About Paige

I grew up in Evergreen, Colorado and moved to Virginia at sixteen. The Colorado Rockies are an amazing place to grow up; turquoise skies and jagged mountain peaks loomed outside my classroom window. There were often elk at my bus stop. The little town of Evergreen held a summer festival, the Colorado Philharmonic Orchestra played by the lake on the Fourth of July, and the Kiwanis Club sold Christmas trees at the Hardware store in December. My pediatrician was my best friend’s dad, and I could walk–through a meadow full of wildflowers–to the movie theater, where movies were always three dollars.
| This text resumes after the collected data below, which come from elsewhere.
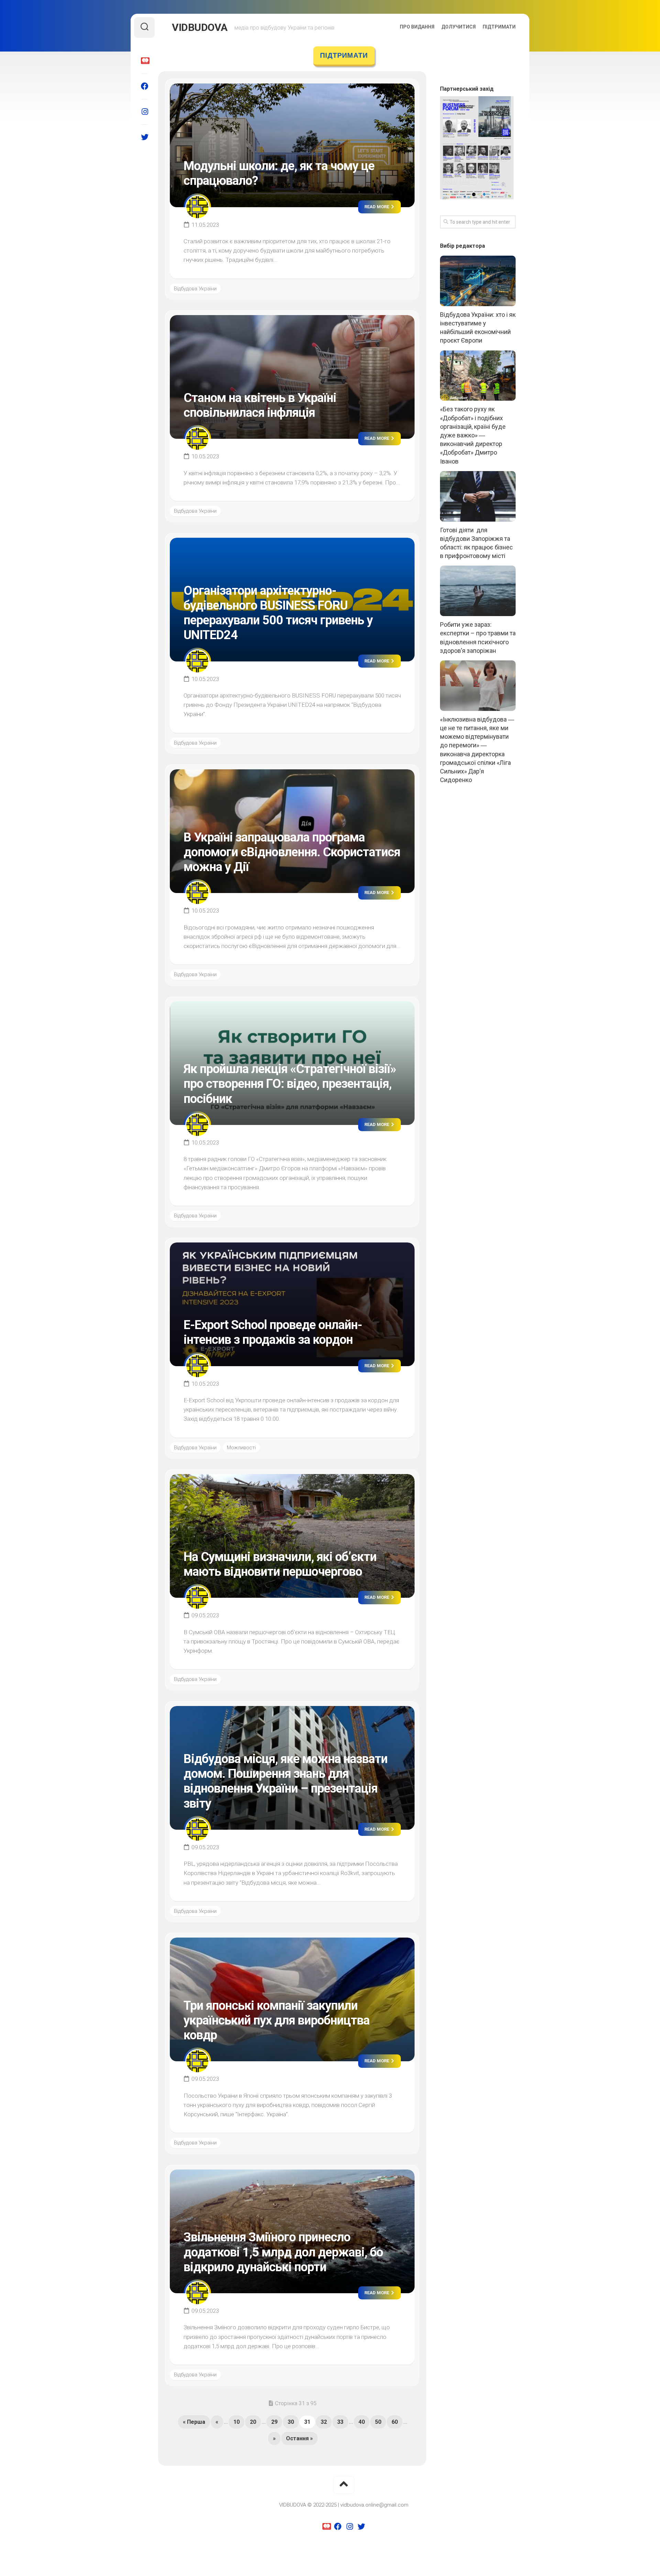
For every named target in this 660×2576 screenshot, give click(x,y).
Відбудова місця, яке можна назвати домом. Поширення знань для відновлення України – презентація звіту (285, 1781)
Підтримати (499, 27)
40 (362, 2422)
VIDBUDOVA (200, 27)
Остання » (299, 2438)
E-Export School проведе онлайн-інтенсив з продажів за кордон (273, 1332)
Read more (377, 206)
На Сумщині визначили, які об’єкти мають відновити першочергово (280, 1564)
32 (324, 2422)
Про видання (417, 27)
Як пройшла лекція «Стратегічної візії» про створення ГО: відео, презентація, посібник (290, 1084)
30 (291, 2422)
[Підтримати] (144, 60)
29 (274, 2422)
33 (340, 2422)
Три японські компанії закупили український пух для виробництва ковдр (277, 2020)
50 (378, 2422)
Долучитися (458, 27)
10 (236, 2422)
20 (253, 2422)
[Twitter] (144, 137)
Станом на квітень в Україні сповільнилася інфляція (260, 405)
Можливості (241, 1448)
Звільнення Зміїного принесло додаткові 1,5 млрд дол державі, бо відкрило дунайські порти (283, 2252)
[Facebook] (144, 86)
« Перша (194, 2422)
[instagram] (144, 111)
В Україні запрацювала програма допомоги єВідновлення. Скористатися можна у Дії (292, 852)
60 (395, 2422)
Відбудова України (195, 289)
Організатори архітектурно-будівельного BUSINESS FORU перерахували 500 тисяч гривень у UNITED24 (278, 613)
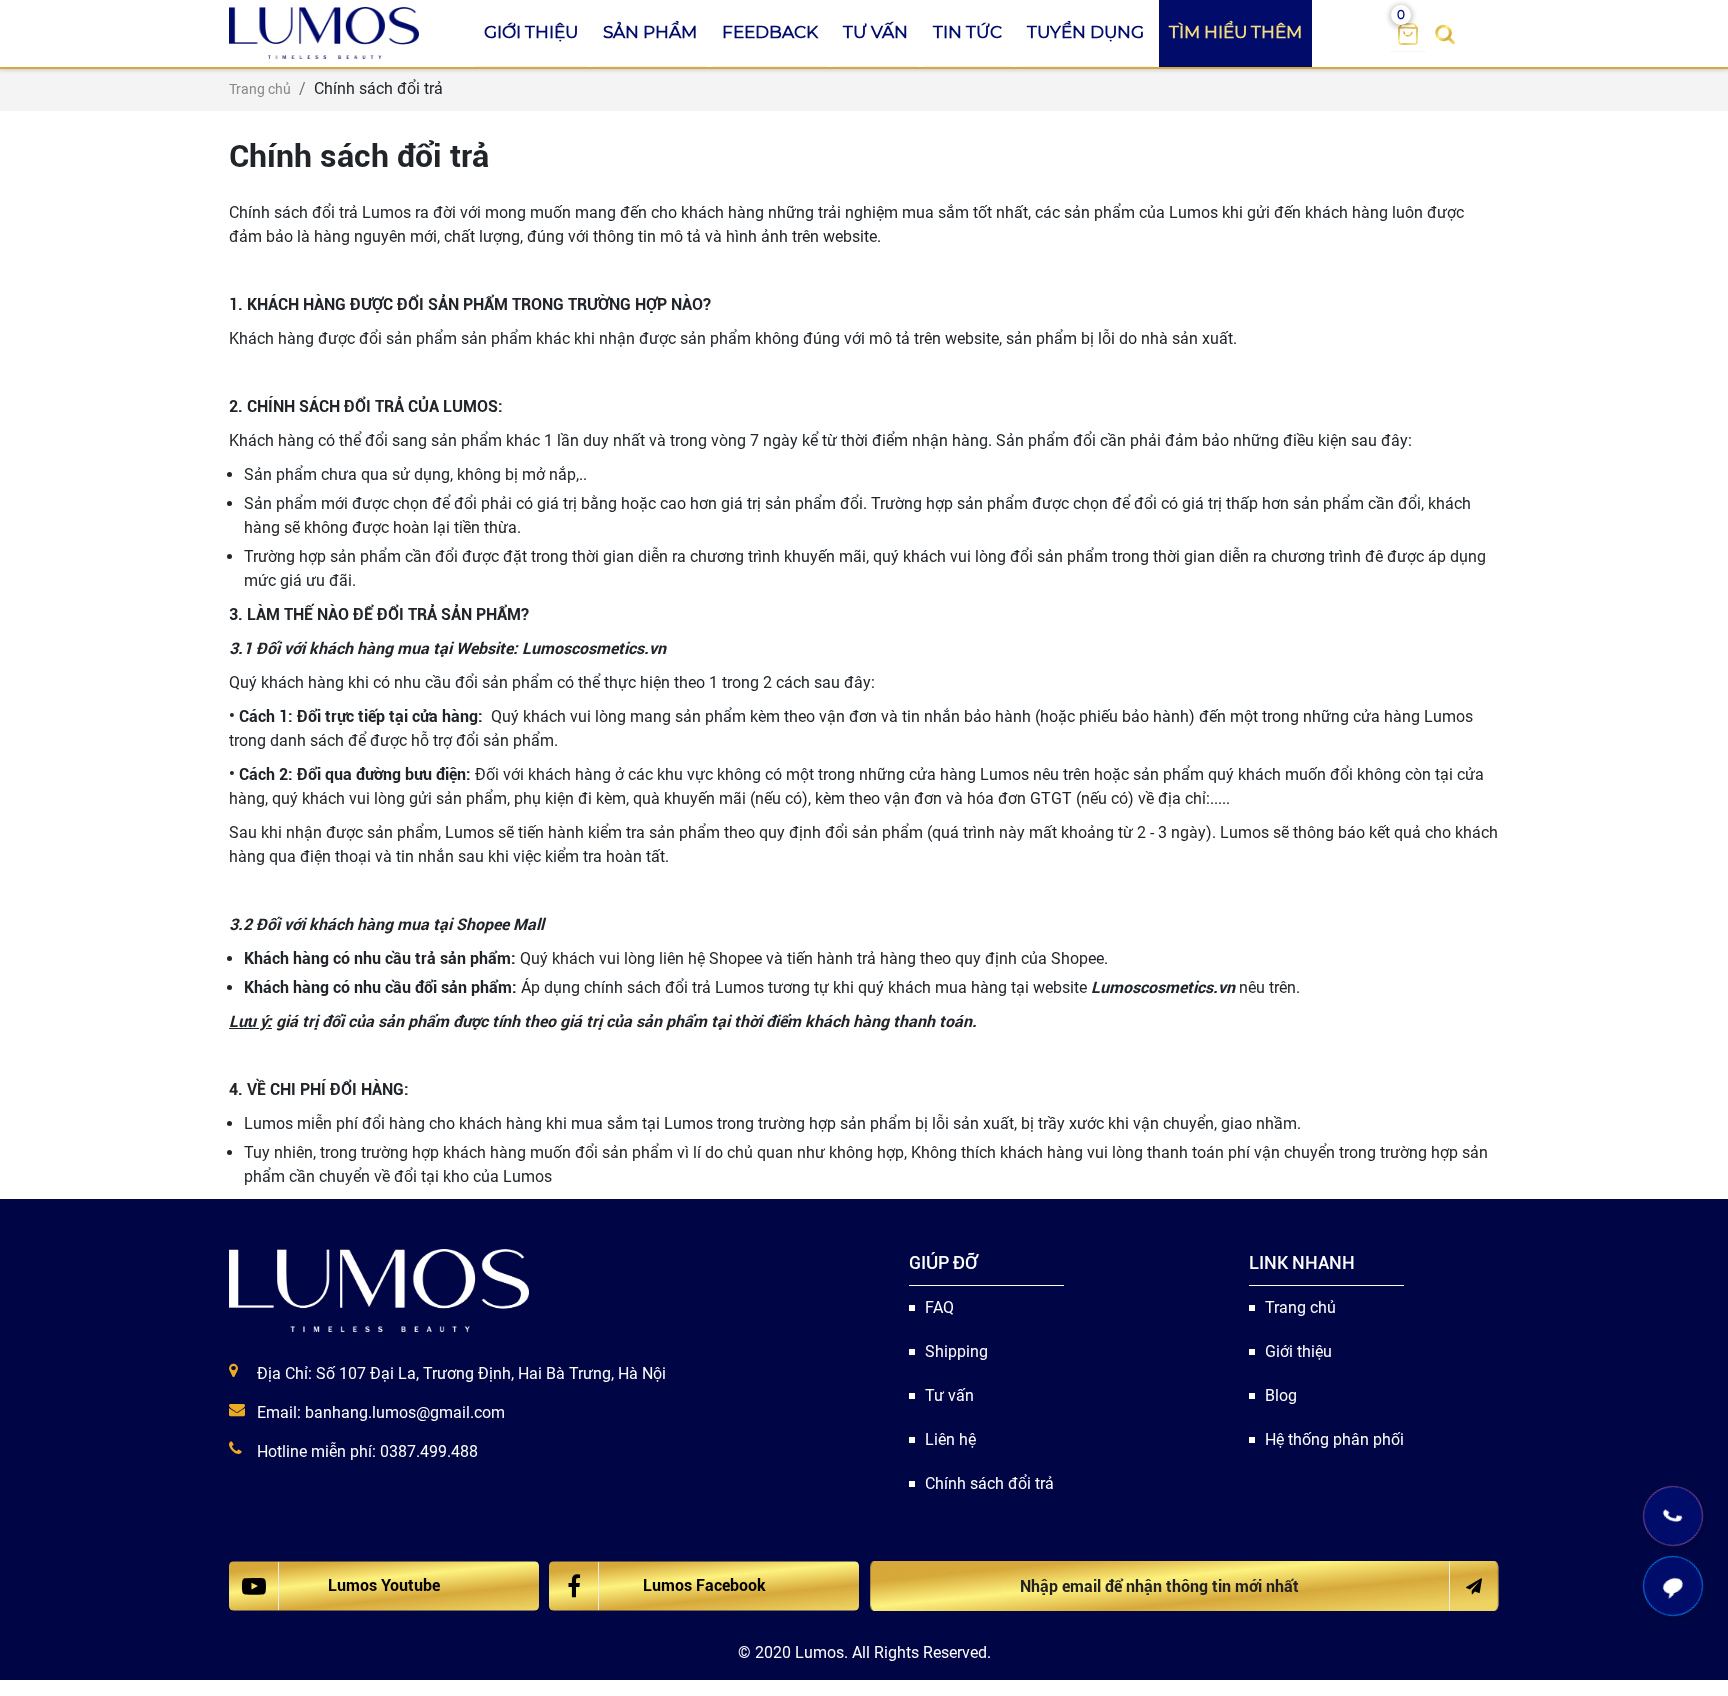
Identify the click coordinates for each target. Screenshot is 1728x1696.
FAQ (939, 1307)
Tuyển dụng (1085, 32)
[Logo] (324, 33)
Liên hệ (950, 1439)
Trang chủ (1300, 1307)
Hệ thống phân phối (1334, 1439)
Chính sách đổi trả (989, 1483)
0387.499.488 (429, 1451)
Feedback (770, 32)
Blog (1281, 1395)
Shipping (956, 1351)
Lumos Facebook (704, 1585)
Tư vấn (875, 32)
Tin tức (967, 32)
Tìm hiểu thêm (1235, 32)
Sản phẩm (650, 32)
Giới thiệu (531, 32)
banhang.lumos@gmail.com (405, 1412)
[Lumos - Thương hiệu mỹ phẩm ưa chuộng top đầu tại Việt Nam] (379, 1290)
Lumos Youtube (384, 1585)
Paige Duncan JohnsonNow I live in Alexandria, Virginia, with my husband and four children. It is a nice place to grow up in a different way: when we are bored and need an outing, we go to the American History Museum, or the Museum of Natural History. Every day on the way to school, the Potomac River is beside us, sparkling in the sun, and in the summer, we have taken a picnic dinner to eat on the steps of the Lincoln or Jefferson Memorial. The traffic is terrible and I have lost track of what going to the movies costs, but on the whole, we are happy here.

I have wanted to be a writer since second grade, and I have published a little here and there. I have been raising amazing children and singing on the side, so writing had taken a back seat, but it is time for me to focus on it. To get published, if I can. My hope is that this site is a way to show people who I am.


When I was thirteen, I read a book by Madeleine L’Engle called Ilsa. Most people think of A Wrinkle in Time when they think of Madeleine L’Engle, if they think of her at all, but she wrote many other things. Ilsa grabbed at my heart and my brain and shook them around a bit, and I have never forgotten it. It was all light and beauty; beautiful, complicated prose about a beautiful, complicated heroine named Ilsa. I read it twice, back to back, the way kids now read HarryPotter/PercyJackson/Twilight/The Hunger Games. But it wasn’t because of the plot; nobody had superpowers and nobody was in love with their competitor in a televised war game that ends in death. I loved Ilsa because the writing and the characters made me feel more than I felt at home or at school. The words on the page made me feel like I’d taken a giant breath of autumn air, laced with joy and melancholy, highs and lows. Like I’d won a lottery, like my dog died, like I’d been loved and betrayed and loved again. I wasn’t bi-polar, I was thirteen.

There are books in my life, our lives, that (I really don’t want to phrase it this way but) touch us, and I am grateful to them all. I won’t say they were books that I couldn’t put down; it was more like they were books I had to put down sometimes, just to reflect. To breathe. Books that made my heart ache with feeling. Books that swept me up in the story and the words so much that colors took on a deeper hue, smells became more potent, and I read through meals, forgetting to eat unless made to. Books that made me want to be a writer.  Ilsa was one of the first. Then there was The Small Rain, Tess of the D’Urbervilles, Giant, The Thorn Birds, A Tree Grows in Brooklyn, To Kill a Mockingbird and My Antonia. Then it didn’t happen for a long time. That magic seemed to be gone. Everything I read was dull, or had an agenda, or was what I then called “Cheerleader Fiction.” (To all the cheerleaders who read Hemingway and Melville, I’m sorry.) I grew up, and started finding that magic again sometimes, by accident, when I stumble across someone who writes with poignant accuracy, or whose characters seem more real than most of the people I know. I won’t name them here, but they do exist, and I still get swept up, forgetting to eat. I wish it would happen more often. I’d be thinner.

Well. I’m not Madeleine L’Engle. I’m no Thomas Hardy, no Edna Ferber or Colleen McCullough, no Betty Smith or Harper Lee and certainly no Willa Cather. But I can dream. I can play with words on a page and try to capture moments and feelings and contain them for the reader, for a moment, in a sentence, a paragraph. If I feel I put it down with accuracy and beauty, and if somebody–even just one person–reads it and thinks oh, I have known exactly that feeling, then I will be happy. I’ll have captured a little, imperfect but beautiful picture of humanity and framed it, and said Here: look.